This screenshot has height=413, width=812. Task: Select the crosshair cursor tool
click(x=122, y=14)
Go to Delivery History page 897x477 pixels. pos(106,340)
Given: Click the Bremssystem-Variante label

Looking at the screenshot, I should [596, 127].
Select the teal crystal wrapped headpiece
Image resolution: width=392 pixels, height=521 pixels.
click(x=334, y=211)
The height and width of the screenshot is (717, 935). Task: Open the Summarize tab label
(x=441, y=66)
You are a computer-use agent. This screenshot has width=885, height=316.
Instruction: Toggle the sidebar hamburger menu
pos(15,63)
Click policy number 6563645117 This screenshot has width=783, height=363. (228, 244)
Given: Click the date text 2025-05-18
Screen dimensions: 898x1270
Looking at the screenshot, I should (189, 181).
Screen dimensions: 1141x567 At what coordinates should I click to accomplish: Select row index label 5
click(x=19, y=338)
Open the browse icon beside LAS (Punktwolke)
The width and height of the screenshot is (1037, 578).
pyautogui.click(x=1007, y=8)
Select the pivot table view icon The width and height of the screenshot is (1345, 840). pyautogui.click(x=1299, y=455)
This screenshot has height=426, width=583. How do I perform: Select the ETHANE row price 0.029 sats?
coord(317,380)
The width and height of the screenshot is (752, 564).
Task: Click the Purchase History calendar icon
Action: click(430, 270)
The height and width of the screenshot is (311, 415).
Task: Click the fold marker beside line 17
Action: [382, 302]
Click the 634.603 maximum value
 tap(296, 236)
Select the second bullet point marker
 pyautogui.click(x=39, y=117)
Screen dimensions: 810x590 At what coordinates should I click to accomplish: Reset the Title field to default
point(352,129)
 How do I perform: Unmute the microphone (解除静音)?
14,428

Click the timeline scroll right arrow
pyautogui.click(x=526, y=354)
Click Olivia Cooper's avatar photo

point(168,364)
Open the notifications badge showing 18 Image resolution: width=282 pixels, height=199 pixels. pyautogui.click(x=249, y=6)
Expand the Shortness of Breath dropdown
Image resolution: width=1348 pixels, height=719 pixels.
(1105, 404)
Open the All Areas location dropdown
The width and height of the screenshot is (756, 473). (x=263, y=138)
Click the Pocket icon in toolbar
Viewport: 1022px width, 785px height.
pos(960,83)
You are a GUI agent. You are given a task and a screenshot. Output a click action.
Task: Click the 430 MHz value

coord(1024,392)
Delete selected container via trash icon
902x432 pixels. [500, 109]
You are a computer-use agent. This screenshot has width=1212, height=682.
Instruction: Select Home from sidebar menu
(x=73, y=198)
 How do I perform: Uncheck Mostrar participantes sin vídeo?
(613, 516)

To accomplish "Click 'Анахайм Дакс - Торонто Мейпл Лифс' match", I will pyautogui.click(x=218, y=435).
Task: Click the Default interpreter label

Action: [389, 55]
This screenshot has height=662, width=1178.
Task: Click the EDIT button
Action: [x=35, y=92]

····················

• HOW TO COMPLETE THIS TASK:
Every line above from the line with "The width and height of the screenshot is (1037, 578)." to the line with "Select the pivot", inclusive, must be returned exactly; no other line belongs in the reply.

• TASK ANSWER:
The width and height of the screenshot is (1037, 578).
pyautogui.click(x=1007, y=8)
Select the pivot table view icon The width and height of the screenshot is (1345, 840). pyautogui.click(x=1299, y=455)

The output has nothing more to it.